Mysticism and Logic の表紙
ラッセル関係電子書籍一覧
 けれども、革新を主張する人は、現状維持を唱える人よりも,優れた教育を(子供に)与えそうないくつかの点がある。 (人間も動物であり)人間の、動物的習性はそれだけで - ちょうど馬は動物的習性からいつも曲がっている道を曲がるように(turn down a road) - 人間に昔ながらのやり方を好ませるのに十分である(保守主義の場合はより高度な精神機能/精神的変化を要求されない=必要とされない)。
(訳注:道を下る場合は "go down"/'turn down": 参考ページ
https://forum.wordreference.com/threads/can-i-say-turn-down-a-road.3481033/
I only know one situation where "turn down a road" can be used. __ If you are travelling on one road, and you reach the intersection of another road, you can "turn down the new road". That means you turn at the intersection and now are travelling on the new road.)
革新派には現在と異なる内容を感得できるための想像力が必要であり、価値評価の観点から現在を批判できる判断力もまた備えていなければならない。現状維持に敬意を払う教育よりも、現状を改善しようとする教育の方が、知性や同情を働かせることができる。現状打破の心情は、現在の不幸に同情するか,幸福に嫉妬するか,が出発点となるから、体制派に似た限界も(革新派に)生れる可能性がある。(即ち、)革命家には、復讐に走り、偏狭な正統派意識から反対派の処罰に狂う危険性もあることに注目したい。
(There are, however, certain respects in which the advocate of change is likely to give better education than the advocate of the status quo. Animal habit is sufficient by itself to make a man like the old ways, just as it makes a horse like to turn down a road which it usually turns down. (None of the higher mental processes are required for conservatism.)
The advocate of change, on the contrary, must have a certain degree of imagination in order to be able to conceive of anything different from what exists. He must also have some power of judging the present from the standpoint of values, and, since he cannot well be unaware that the status quo has its advocates, he must realize that there are at least two views which are possible for a sane human being. Moreover, he is not obliged to close his sympathies against the victims of existing cruelties, or to invent elaborate reasons to prove that easily preventable sufferings ought not to be prevented. Both intelligence and sympathy, therefore, tend to be less repressed by an education hostile to the status quo than by one which is friendly to it. )

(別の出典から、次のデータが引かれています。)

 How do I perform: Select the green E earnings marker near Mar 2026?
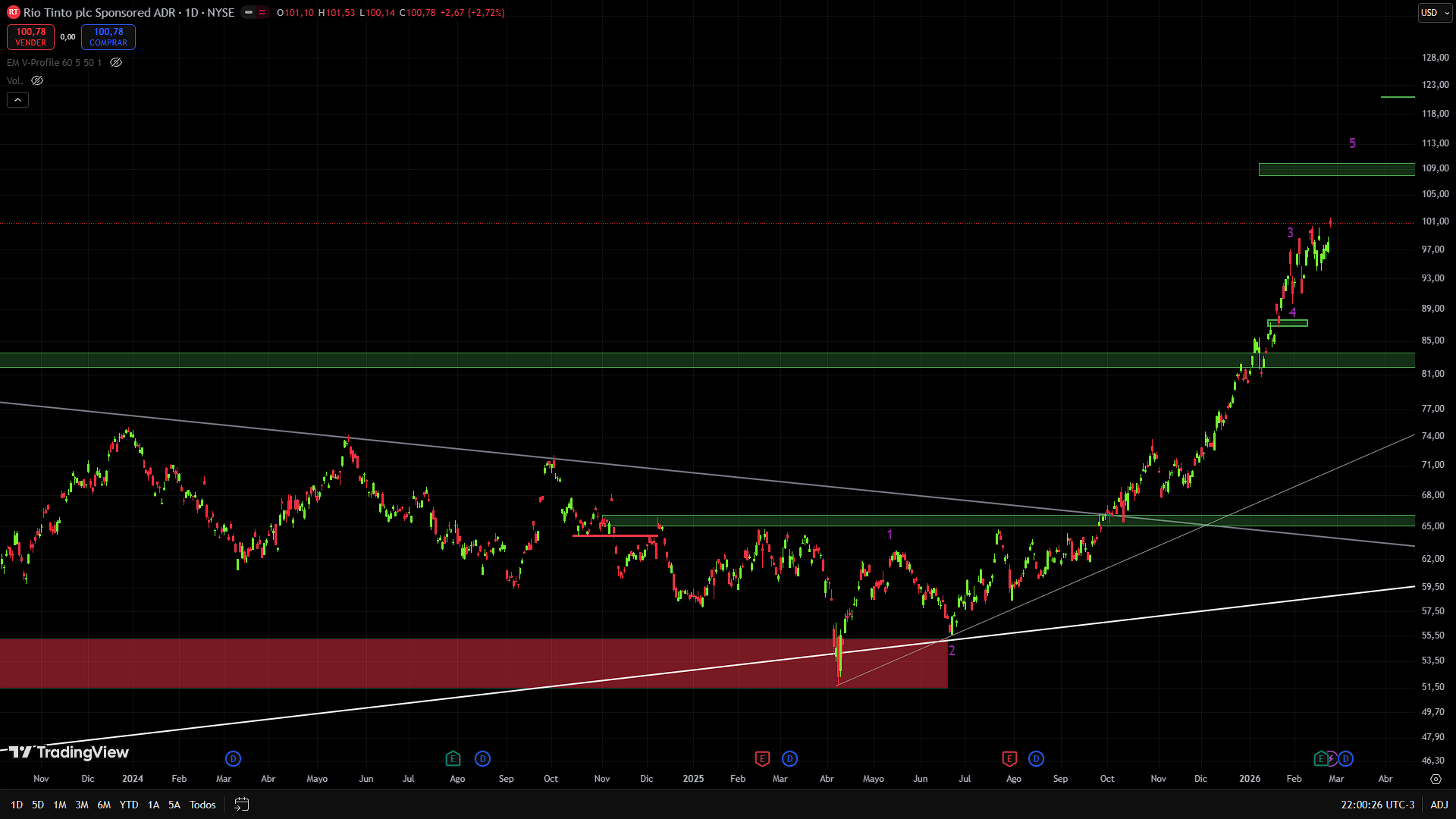pyautogui.click(x=1321, y=758)
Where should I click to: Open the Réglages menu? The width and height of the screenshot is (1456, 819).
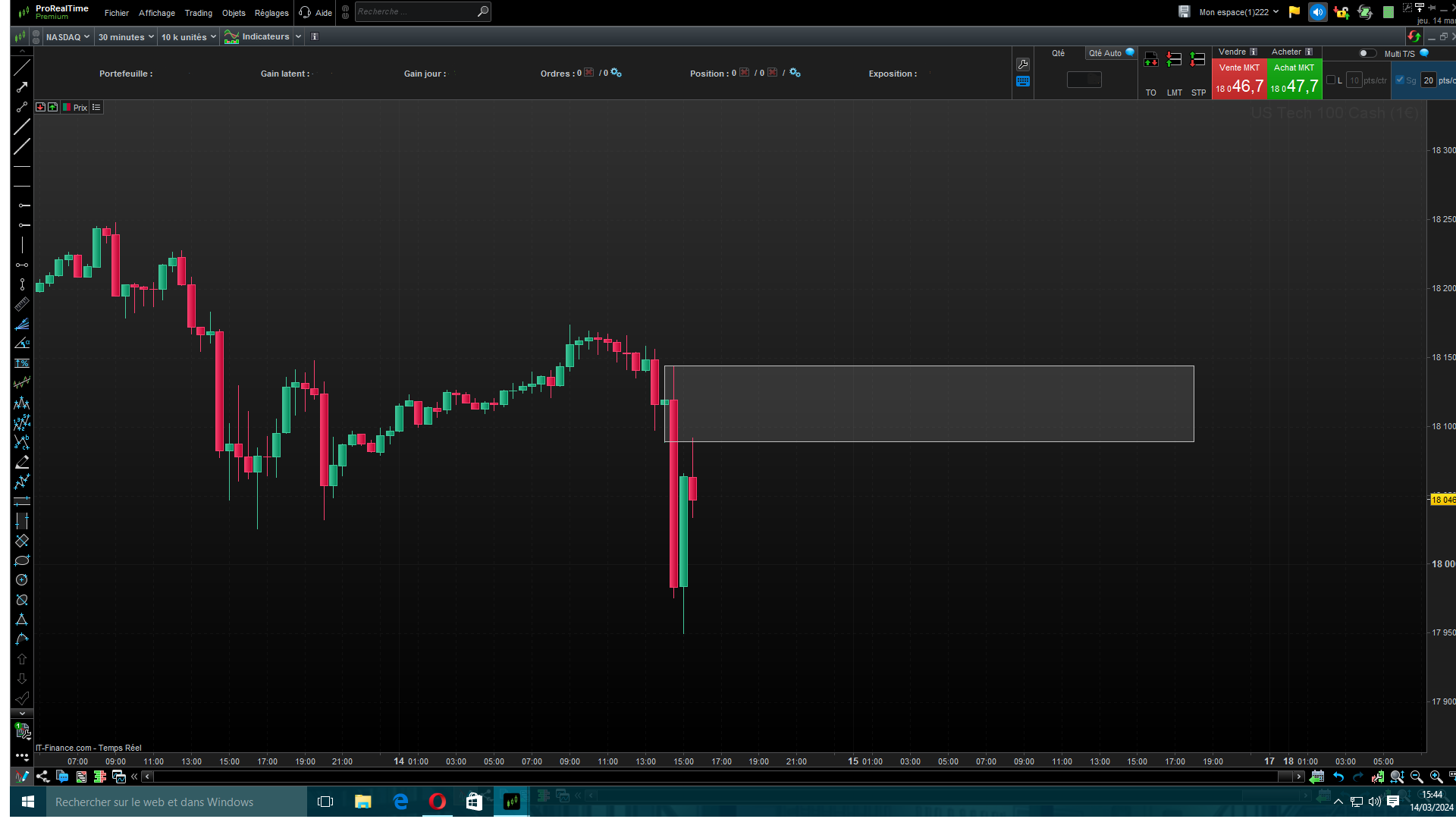click(x=271, y=13)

To this, however, there are certain limitations. Hostility to the status quo may be derived from either of two sources : it may spring from sympathy with the unfortunate or from hatred of the fortunate. If It springs from the latter, it involves just as much limitation of sympathy as is involved in conservatism. Many revolutionaries in their day-dreams are not so much concerned with the happiness that is to come to the common people as with the vengeance that they will be able to wreak upon the insolent holders of power from whom they are suffering in the present. On the intellectual side, again, there is a tendency for advocates of change to organize themselves into groups, welded together by a narrow orthodoxy, hating heresy, and viewing it as moral treachery in favour of prosperous sinners. Orthodoxy is the grave of intelligence, no matter what orthodoxy it may be. And in this respect the orthodoxy of the radical is no better than that of the reactionary.